## Brief
The answer must consist of every line from the data that holds "access".

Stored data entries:
○ ○ ○
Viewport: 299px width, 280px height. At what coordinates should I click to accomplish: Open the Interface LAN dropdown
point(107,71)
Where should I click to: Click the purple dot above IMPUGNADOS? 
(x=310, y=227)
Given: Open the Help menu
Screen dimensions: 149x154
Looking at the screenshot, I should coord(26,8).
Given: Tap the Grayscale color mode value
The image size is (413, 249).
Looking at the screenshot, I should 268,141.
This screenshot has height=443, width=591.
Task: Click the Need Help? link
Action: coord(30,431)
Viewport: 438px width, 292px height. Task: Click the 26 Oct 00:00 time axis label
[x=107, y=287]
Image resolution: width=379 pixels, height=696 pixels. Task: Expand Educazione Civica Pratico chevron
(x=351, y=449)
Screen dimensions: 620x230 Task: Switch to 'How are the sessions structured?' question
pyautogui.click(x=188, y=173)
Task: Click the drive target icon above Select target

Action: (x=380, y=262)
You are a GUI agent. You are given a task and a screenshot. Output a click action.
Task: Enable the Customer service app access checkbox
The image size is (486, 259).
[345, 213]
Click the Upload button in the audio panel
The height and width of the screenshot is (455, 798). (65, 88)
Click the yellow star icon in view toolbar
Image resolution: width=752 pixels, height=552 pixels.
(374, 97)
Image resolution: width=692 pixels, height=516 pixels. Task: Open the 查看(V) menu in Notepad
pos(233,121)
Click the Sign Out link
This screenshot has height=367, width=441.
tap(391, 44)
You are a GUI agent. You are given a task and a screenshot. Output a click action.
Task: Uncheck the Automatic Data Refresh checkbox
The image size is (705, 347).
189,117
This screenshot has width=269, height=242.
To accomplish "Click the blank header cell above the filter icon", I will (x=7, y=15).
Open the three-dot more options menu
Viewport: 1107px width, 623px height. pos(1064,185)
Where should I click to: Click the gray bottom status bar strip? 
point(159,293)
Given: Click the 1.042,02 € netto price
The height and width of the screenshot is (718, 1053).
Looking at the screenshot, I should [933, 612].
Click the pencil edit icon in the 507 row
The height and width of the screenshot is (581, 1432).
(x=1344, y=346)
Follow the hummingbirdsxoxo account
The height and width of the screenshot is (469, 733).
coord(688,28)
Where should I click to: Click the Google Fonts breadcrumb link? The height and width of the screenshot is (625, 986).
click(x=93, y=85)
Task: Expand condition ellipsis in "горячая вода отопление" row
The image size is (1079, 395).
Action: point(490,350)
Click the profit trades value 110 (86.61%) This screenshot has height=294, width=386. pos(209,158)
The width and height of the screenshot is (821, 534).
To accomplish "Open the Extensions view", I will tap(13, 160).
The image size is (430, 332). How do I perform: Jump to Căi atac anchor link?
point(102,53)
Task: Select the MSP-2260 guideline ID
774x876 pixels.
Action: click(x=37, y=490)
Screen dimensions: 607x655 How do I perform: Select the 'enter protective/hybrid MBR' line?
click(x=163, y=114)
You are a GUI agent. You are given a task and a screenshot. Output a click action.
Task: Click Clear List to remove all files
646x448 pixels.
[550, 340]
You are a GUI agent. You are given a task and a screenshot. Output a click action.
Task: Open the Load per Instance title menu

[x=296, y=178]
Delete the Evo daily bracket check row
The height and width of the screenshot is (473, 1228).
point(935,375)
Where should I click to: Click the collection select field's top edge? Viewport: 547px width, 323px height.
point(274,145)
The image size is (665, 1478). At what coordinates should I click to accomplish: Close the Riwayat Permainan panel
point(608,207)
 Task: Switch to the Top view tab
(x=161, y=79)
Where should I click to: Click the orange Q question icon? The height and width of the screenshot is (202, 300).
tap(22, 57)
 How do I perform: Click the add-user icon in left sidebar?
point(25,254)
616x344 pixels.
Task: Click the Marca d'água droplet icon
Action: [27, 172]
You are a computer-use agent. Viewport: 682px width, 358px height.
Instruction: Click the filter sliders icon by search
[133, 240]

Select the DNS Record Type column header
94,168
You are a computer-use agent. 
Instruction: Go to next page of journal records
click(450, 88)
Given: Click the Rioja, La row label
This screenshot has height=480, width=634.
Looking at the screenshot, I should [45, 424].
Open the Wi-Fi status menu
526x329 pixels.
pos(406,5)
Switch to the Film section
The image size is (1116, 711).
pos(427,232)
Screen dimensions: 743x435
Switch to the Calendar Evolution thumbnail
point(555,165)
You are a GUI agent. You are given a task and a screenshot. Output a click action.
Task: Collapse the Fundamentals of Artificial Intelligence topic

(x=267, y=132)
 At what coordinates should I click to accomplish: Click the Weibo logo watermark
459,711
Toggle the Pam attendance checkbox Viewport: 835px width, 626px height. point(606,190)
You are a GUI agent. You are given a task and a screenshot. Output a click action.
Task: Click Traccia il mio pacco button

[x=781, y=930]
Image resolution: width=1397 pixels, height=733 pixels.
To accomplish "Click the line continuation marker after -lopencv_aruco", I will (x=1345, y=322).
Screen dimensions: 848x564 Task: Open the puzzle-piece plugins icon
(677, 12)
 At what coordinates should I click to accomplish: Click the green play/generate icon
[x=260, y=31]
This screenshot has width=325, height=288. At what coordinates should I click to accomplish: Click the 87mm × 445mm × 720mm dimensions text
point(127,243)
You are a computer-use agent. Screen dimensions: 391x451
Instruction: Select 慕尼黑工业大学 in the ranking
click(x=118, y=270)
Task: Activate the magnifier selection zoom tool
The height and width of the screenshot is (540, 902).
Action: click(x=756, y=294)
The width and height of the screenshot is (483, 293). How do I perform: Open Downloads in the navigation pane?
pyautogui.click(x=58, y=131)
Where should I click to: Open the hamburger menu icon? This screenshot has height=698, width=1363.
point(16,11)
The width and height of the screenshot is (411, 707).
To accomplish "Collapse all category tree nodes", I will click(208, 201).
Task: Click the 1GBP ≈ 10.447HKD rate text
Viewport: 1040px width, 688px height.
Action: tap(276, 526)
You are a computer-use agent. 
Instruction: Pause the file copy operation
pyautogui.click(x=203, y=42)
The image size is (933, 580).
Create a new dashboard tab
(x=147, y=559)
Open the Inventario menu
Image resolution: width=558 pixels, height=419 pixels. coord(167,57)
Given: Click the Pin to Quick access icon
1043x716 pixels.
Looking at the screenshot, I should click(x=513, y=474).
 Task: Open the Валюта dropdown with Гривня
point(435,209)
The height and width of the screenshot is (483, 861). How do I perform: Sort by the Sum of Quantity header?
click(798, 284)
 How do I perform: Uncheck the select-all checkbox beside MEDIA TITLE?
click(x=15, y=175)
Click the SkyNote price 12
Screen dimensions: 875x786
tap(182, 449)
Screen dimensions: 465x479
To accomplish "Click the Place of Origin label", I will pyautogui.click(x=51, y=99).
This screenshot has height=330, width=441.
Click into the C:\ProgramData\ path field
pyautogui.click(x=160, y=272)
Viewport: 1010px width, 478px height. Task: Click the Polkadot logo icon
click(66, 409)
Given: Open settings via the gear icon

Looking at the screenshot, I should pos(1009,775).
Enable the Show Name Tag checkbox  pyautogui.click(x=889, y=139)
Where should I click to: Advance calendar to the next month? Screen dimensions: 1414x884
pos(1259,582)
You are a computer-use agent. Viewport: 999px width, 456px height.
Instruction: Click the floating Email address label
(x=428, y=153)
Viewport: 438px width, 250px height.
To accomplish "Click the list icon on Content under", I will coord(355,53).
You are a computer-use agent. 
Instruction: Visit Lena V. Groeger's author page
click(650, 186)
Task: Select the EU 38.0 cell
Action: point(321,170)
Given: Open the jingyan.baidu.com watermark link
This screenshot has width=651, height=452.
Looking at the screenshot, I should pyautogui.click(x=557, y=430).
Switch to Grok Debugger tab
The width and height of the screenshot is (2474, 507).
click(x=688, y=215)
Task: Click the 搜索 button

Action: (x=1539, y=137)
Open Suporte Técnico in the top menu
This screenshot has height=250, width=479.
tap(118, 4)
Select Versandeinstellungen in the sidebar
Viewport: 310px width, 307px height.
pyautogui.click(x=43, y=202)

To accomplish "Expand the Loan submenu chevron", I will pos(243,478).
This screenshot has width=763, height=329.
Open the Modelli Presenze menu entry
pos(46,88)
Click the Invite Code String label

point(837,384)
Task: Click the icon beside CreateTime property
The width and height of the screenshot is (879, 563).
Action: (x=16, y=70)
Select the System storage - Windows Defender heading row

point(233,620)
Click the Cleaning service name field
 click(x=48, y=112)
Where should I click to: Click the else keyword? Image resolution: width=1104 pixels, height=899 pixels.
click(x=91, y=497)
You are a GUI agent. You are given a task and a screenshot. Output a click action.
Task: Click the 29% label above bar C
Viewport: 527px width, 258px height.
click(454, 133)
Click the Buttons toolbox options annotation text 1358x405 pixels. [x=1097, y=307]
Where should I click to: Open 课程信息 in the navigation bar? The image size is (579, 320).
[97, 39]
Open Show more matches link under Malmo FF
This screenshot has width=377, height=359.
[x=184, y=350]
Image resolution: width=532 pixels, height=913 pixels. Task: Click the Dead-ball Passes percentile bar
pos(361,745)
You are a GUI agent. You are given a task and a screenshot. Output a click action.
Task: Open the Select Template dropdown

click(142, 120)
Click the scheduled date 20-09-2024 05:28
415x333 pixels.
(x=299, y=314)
○ ○ ○
## Response area
Task: Enable the Customer service app access checkbox
Given: Click the Pin to Quick access icon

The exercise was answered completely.